The internet has managed to destroy a lot of things in culture in general. It is pretty useful for daily work and entertainment, but fashion through internet is like a huge look-book. I feel free to talk to you because there is freedom of speech with your magazine. The thing is with the internet now, it is such a good business vector for advertisements, but you cannot trust them anymore. I remember when I was a kid, recreationally and not in fashion in the New York Tribune there was a woman who would write and people would be happy if she said something nice and shaken for fear of being destroyed by her. Nowadays no one can destroy anyone anymore, and rarely through the art of writing. In the internet all they do is review and copy, it’s the same format of reviewing with an established brand who doesn’t copy anybody so this is why it has pushed a lot of brands, including us, to be our own media and talk with people directly, because with the internet you can’t trust sincerity anymore.

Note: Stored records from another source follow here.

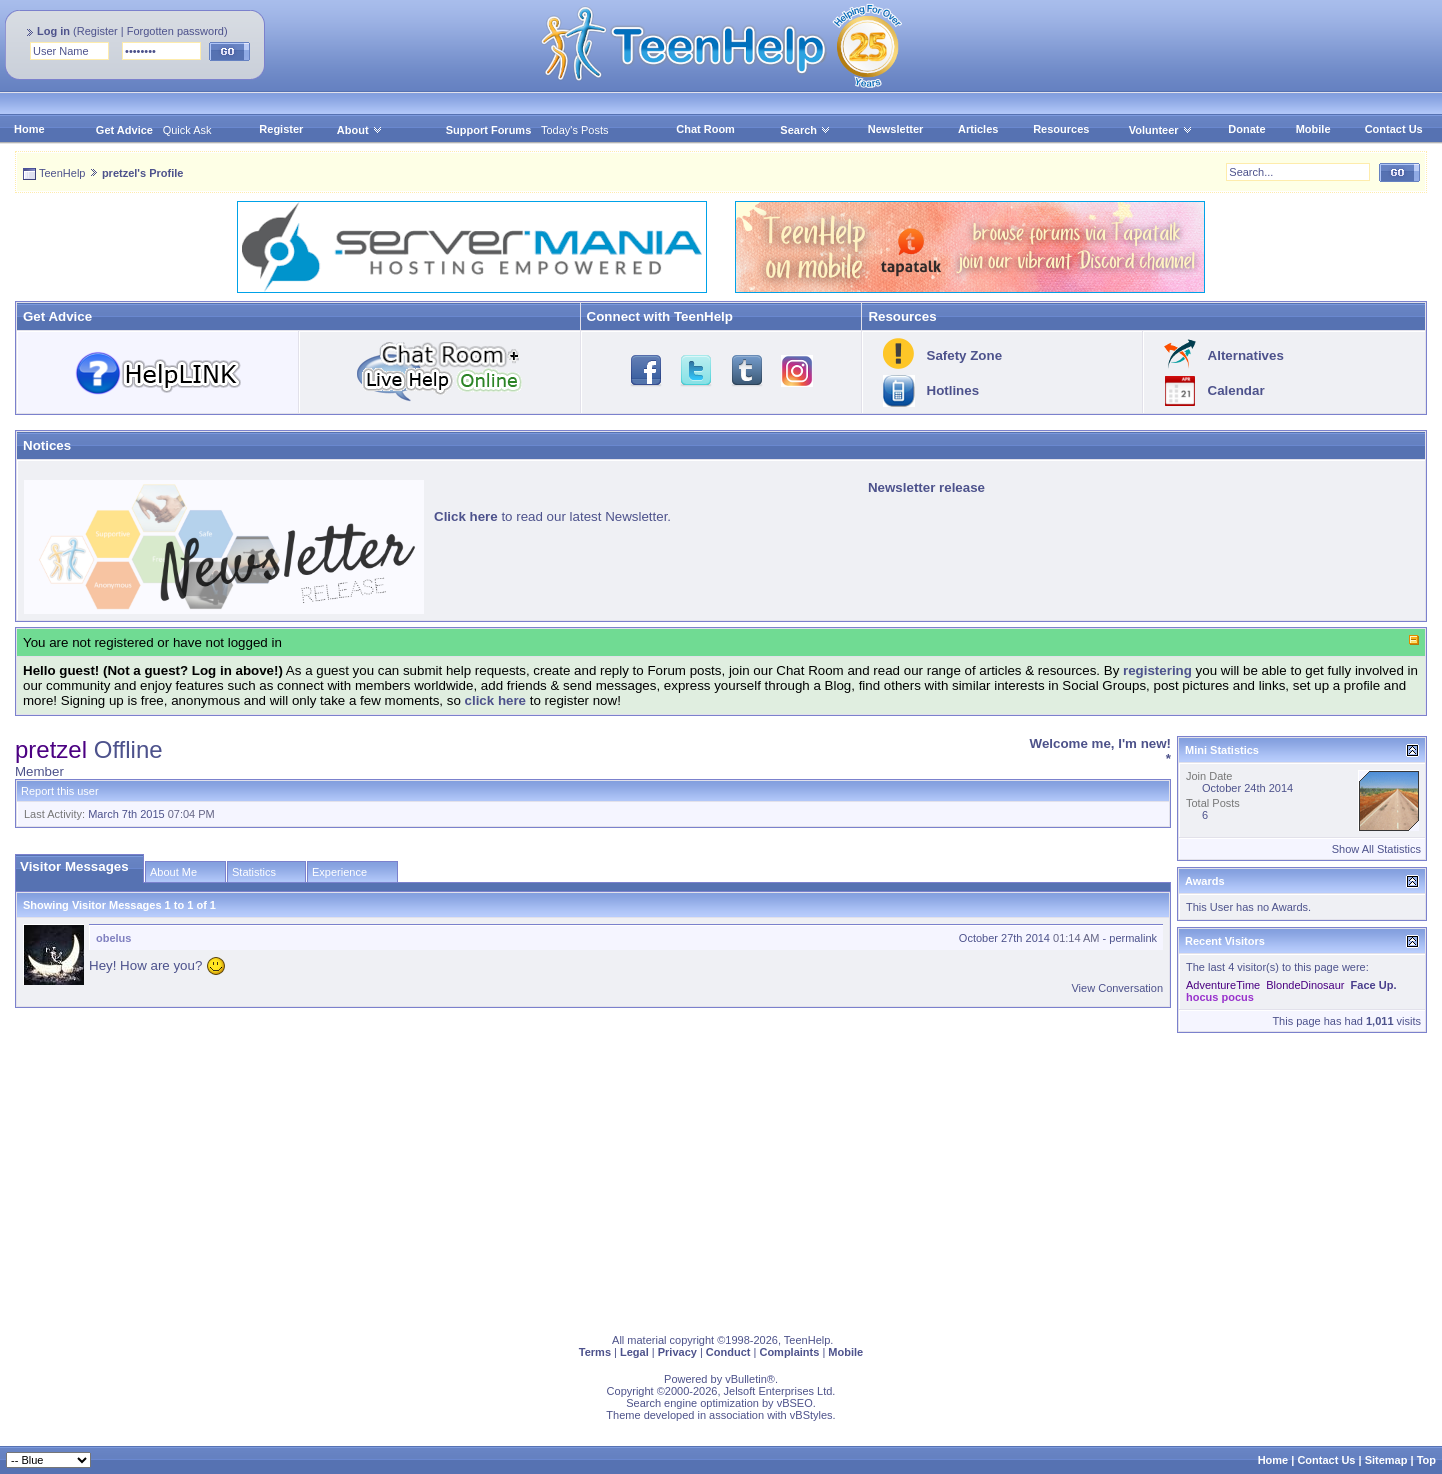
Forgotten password (175, 31)
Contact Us (1394, 129)
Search (805, 130)
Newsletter (896, 129)
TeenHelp (62, 173)
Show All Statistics (1376, 849)
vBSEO (795, 1403)
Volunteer (1154, 130)
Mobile (1313, 129)
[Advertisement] (615, 1179)
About (353, 130)
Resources (1061, 129)
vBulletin (746, 1379)
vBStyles (811, 1415)
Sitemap (1386, 1460)
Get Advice (124, 130)
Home (29, 129)
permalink (1133, 938)
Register (97, 31)
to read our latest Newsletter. (552, 516)
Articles (978, 129)
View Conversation (1117, 988)
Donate (1246, 129)
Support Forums (489, 130)
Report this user (60, 791)
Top (1426, 1460)
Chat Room (705, 129)
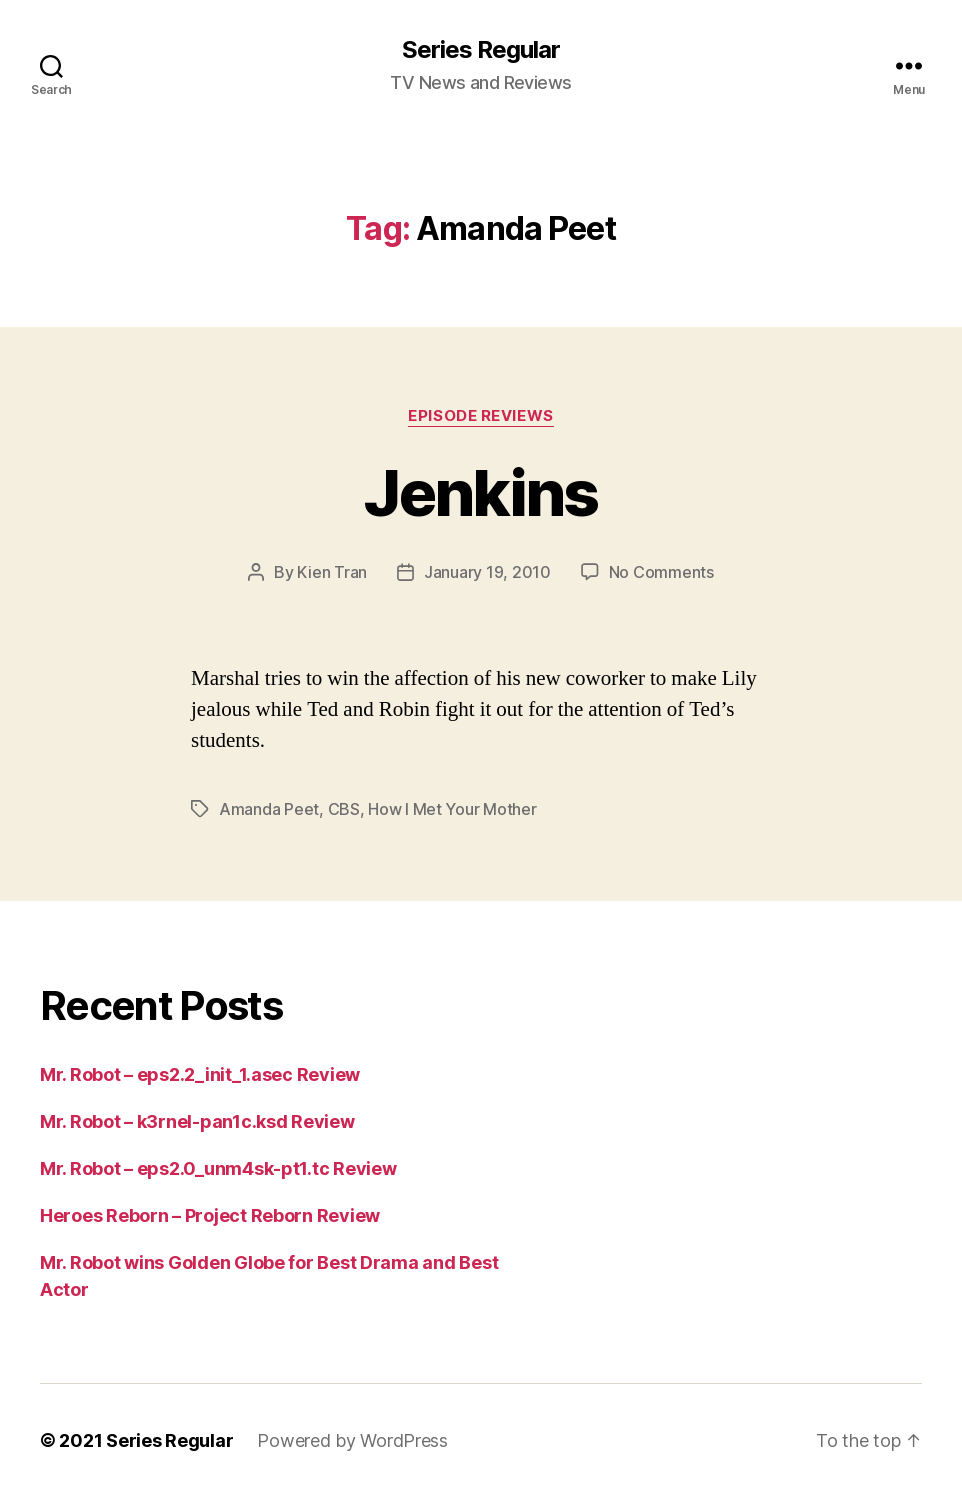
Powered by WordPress (352, 1440)
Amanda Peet (269, 809)
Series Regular (481, 50)
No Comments (661, 572)
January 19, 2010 (487, 572)
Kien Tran (332, 572)
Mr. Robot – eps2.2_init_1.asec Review (200, 1074)
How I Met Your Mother (452, 809)
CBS (344, 809)
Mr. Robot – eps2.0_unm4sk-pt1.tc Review (218, 1168)
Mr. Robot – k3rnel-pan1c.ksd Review (197, 1121)
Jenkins (480, 492)
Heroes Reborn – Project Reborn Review (210, 1215)
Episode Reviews (480, 416)
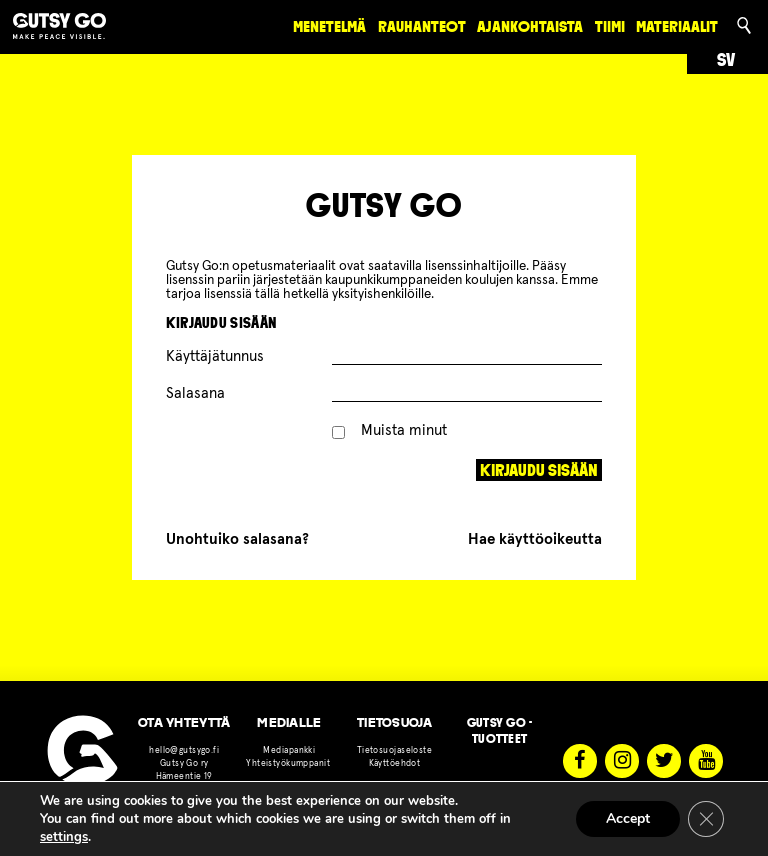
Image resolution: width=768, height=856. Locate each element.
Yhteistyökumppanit (289, 763)
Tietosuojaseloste (394, 750)
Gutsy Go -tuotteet (500, 730)
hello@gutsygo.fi (184, 750)
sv (726, 60)
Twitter (664, 761)
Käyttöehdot (395, 763)
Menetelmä (329, 26)
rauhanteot (422, 26)
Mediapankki (289, 750)
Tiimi (610, 26)
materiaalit (677, 26)
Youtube (706, 761)
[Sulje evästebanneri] (706, 819)
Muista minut (390, 430)
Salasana (195, 393)
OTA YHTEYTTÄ (184, 722)
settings (64, 837)
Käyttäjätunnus (215, 356)
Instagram (622, 761)
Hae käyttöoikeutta (535, 539)
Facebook (580, 761)
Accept (628, 818)
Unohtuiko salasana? (237, 539)
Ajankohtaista (530, 26)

I wanted to come up with an app, that would just write fashion reviews— it feels like they're all the same, and also, often very boring.
I pity them, but imagine if you are in Paris, jet-lagged, and come back and have to write a piece about a show?
I had no brain cells after fashion week.
It is difficult because they don’t show, they wait for you to show. There needs to be an alternative because there is some stuff to be said about fashion.
Its unfair! Because I see something great, but I’m so disheartened by the end of fashion week that it’s hard for me to concentrate— I can’t remember the things that I liked.
Maybe something will happen like what happened to rock and roll when CBGB started. There were a lot of descent musicians but they couldn’t stand it anymore, the commercialization. Including Blondie, she was an excellent musician.
Did you go to CBGB?
I went, yes. That was the big adventure to do.
Now its John Varvatos. Do you still think there are places like that?
No. Now its just cycles, not so much creativity. And we have been hurt by this in music with the ease and beauty of sampling.
You have a record company, right?
It’s a small thing. Some vinyls, but I don’t try to attract media attention on it. My latest obsession is the Sgt Pepper cover by Jimi Hendrix. He did that two days after the record came out, he was landing in London. Ive been told that the Beatles were in the room. Every six months I have an obsession and I have to do something with good musicians who can use my studio whenever they want. They teach me things and then we record them.
What instrument do you play?
I’m a good rhythm guitar player but I can’t do complicated things. Why would we use a 12-string guitar while playing a live song with Lou Reed? Why would we use that sound combination? It’s endless.
What is your obsession right now. The ‘Sgt Pepper?’
Not yet, I haven’t started. I think it will be hard, though. Because even Jimi changed it a little bit. I think he avoided the bridge.
He did some brilliant covers.
Yes, the Bob Dylan. I think he was the only one able to do something interesting with Bob Dylan. Its tricky to cover him. People try and it’s something that has an auto-destruction inside of it, because you are an imitator so if you try to create something you can’t. We will be playing music [at our book signings] so people do not get bored.
Did you do the playlist?
No, a friend of mine did. It is funny, we said, “Some Clash, or no Clash?” And a friend of his said, “Yo bro, why no Clash?”
I felt like I was in France or something, it was so funny. We will play some Rock Steady.